Passamos décadas e, de certa forma, mais de século, chorando porque os países ricos, ou Portugal colonizador, não nos dava o que entendíamos ser merecedores. No que tange ao período colonial, tal posição se justificava, pois tínhamos amadurecido a ponto de podermos andar pelas próprias pernas. De forma cambaleante, é verdade, mas esta teria de ser, inescapavelmente, a fragilidade de qualquer país nascente dando seus primeiros passos. Incluímo-nos, desde então, num meio em que se destacavam grandes impérios dominando o mundo. É evidente que na economia mundial, ainda não globalizada, mas já com um razoável sistema de trocas, levamos muitas desvantagens.

Com o surgimento do comunismo, vitorioso nos países do Leste Europeu, aqui e em outros países subdesenvolvidos, caminhando para a condição de em desenvolvimento, plantou-se a idéia de que não alcançávamos o desenvolvimento porque vítimas de um certo imperialismo dos países capitalistas. Ficamos à mercê de uma luta ideológica e de forte propaganda, sustentada pelas correntes porfiantes. Que fomos, até certo ponto e em determinadas circunstâncias, explorados, não restam dúvidas. E se não fomos pelos países do outro lado da Cortina de Ferro é porque nos integrávamos ao bloco oposto, o ocidental, com o qual mantínhamos e mantemos ainda um maior volume de relações comerciais.

O reconhecimento dessa exploração, entretanto, não pode nos levar a acreditar que todo o nosso subdesenvolvimento, ou o desenvolvimento que poderíamos ter alcançado, se deve à ação predadora das nações mais ricas. Lula, depois de ter comparecido à reunião do G8, em Evian, França, voltou com uma visão mais realista. Disse que é hora de os países em desenvolvimento, como o Brasil, pararem com a choradeira e procurarem resolver os seus próprios problemas. E, ao invés de culparmos por nossos insucessos os subsídios que os países ricos com os quais negociamos ou tentamos negociar dão à sua produção, melhor pararmos a choradeira e buscarmos a competitividade, que se faz com produção e produtividade, com a associação com países vizinhos, transformando-nos num amplo e cobiçado mercado fornecedor e comprador.

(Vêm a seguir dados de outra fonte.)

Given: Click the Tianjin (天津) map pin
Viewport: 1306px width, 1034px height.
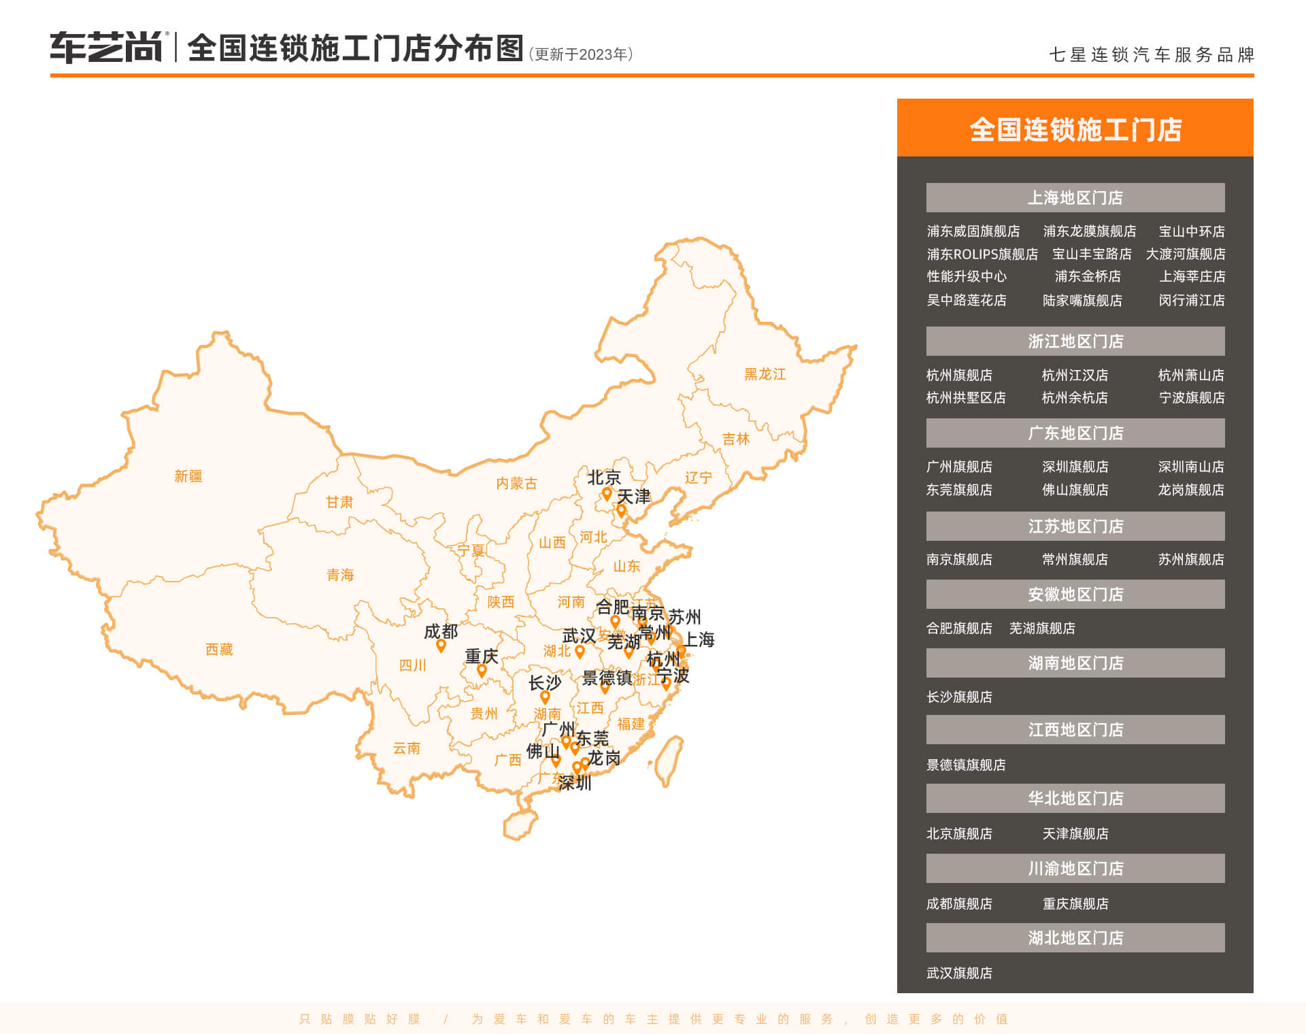Looking at the screenshot, I should click(621, 510).
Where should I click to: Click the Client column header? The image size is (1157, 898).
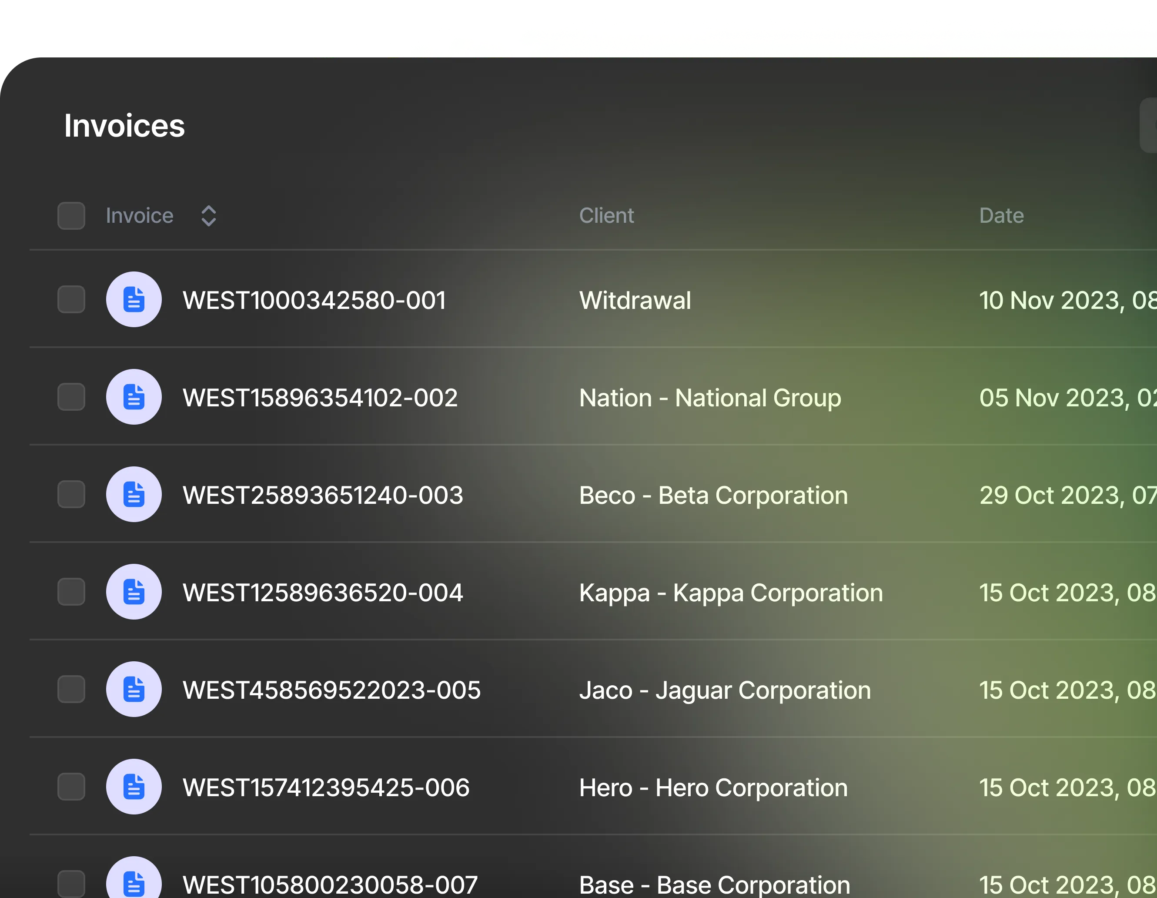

A choradeira de países subdesenvolvidos e em desenvolvimento da Ásia, de parte da Europa e daqui da América Latina tem sido de implorar o auxílio que não nos dão e reclamar dos empecilhos que criam para o ingresso em seus mercados dos nossos produtos. O que fazem é parte das regras do jogo, que temos de aprender a jogar. E para fazê-lo em igualdade de condições, é preciso termos consciência dos nossos próprios potenciais, de nossas próprias falhas e de nossas próprias soluções.

Um país imenso como o Brasil, rico e com uma agricultura já expressiva, que pode transformar-se na maior do mundo, não tem por que andar de joelhos. Pode, sim, crescer pelo esforço dos próprios brasileiros e competir, transformando-se também em potência, o que exige uma mudança de comportamento e modernização de seu arcabouço produtivo, nas formas de comerciar, tornando-se atraente pelo que oferece e não digno de pena, comovendo com lamentos.

Os países ricos pensam, antes de mais nada, em si próprios. É o que temos de fazer, acreditando que os grandes culpados pelo nosso subdesenvolvimento somos nós mesmos.